En 2001, elle travaille sur le paludisme au Burundi, alors que la zone vient d'être confrontée à une importante épidémie, traitée par chloroquine et Fansidar (sulfadoxine/pyriméthamine). « Or une enquête de résistance a révélé plus de 50 % de résistance au Fansidar. Nous nous sommes donc lancés dans un combat pour changer de protocole et utiliser les ACT (combinaison à base d'artémisinine), qui nous avaient été un temps refusés », explique au « Quotidien » la Dr Defourny. Les efforts ont payé : à la suite d'une grande campagne MSF d'accès aux médicaments essentiels, le Burundi et d'autres pays ont pu bénéficier du protocole.

En 2003, la Dr Defourny contribue à un grand projet d'urgence au Liberia en guerre, où les équipes de MSF soignaient en première ligne les blessés à Monrovia, avant de les transférer pour chirurgie au centre international de la Croix-Rouge (CICR), plus éloigné du front, tout en luttant contre une épidémie de choléra et une crise nutritionnelle. Elle travaille encore au Darfour en 2004 puis au Niger avant d'arriver au siège, où elle développe des programmes de prise en charge de la malnutrition à l'aide du plumpy'nut, un produit à base d'arachide considéré à l'époque comme une révolution médicale. Elle est responsable de programmes jusqu'en 2011, puis membre du conseil d’administration de l’association entre 2013 et 2015, avant de prendre le poste de directrice des opérations de MSF jusqu’en mars 2022. Elle est également l’une des co-fondatrices de l’ONG humanitaire Alima, en 2009, soucieuse de travailler avec les organismes nationaux.

« Je suis entrée dans l'humanitaire par envie de voyager et de découvrir le monde ; j'ai découvert avec MSF l'activité humanitaire qui m'a passionnée, notamment en ce qu'elle permet d'améliorer les soins de santé pour les populations, mais aussi les conditions de travail des équipes », confie-t-elle.

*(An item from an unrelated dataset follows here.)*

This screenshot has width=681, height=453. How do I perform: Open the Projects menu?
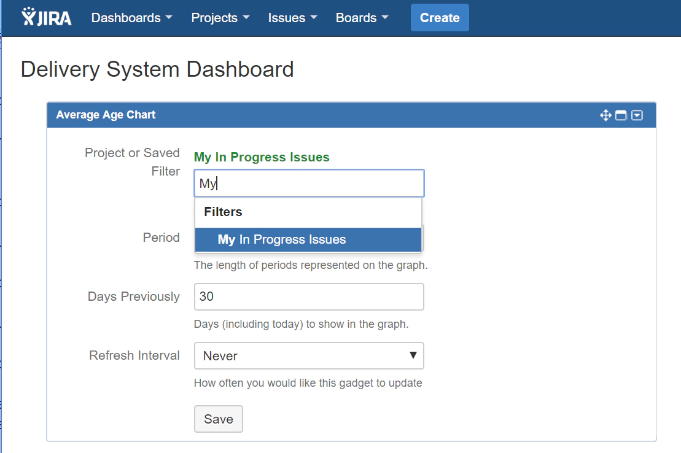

Droits et place des patients

« Je suis plus que jamais convaincue que MSF occupe une place unique dans le champ de l’action humanitaire : celle d’une organisation médicale de terrain, capable d’exercer une médecine de pointe dans les contextes les plus précaires et d’agir politiquement pour améliorer le sort des victimes de catastrophes aiguës et chroniques », déclare-t-elle.

Au-delà du soutien aux équipes sur place et de leur sécurité, « une évidence », la Dr Defourny entend faire de la promotion des droits et de la place des patients une priorité de son mandat. « Pour progresser en médecine, nous devons améliorer notre relation aux patients. Il faut être attentif à l'information donnée au patient, prendre le temps de lui faire comprendre son diagnostic et son traitement, afin qu'il puisse s'impliquer dans sa prise en charge, comme cela se fait dans le cadre du VIH ou de la nutrition », précise la nouvelle présidente.

« Nous souhaitons aussi renforcer l'aide sociale dans nos projets, c'est-à-dire soutenir des patients dans des conditions socioéconomiques complexes, pour qu'ils vivent mieux avec leur maladie et aillent au bout de leur soin », ajoute-t-elle. C'est notamment ce que MSF a entrepris au Malawi auprès de patientes atteintes d'un cancer du col de l'utérus. L'ONG apporte à ces femmes souvent isolées, voire rejetées, un soutien financier en lien avec l'association GiveDirectly. Toujours pour renforcer le droit des patients, la Dr Defourny espère améliorer la participation des patients aux lieux de décisions.

Crises au Nigeria et au Burkina Faso

Quant aux urgences humanitaires, la nouvelle présidente de MSF entend mettre un coup de projecteur sur les crises qui sévissent au Burkina Faso et au nord-ouest du Nigeria, à Katsina, où les équipes admettent chaque semaine dans leurs centres 2 000 enfants atteints de malnutrition aiguë.

« En Ukraine, où les soins de santé sont en majorité assurés par les Ukrainiens, nos équipes travaillent surtout sur des questions sociales, par exemple, auprès des personnes âgées qui se retrouvent seules qu'il faut évacuer », ajoute-t-elle.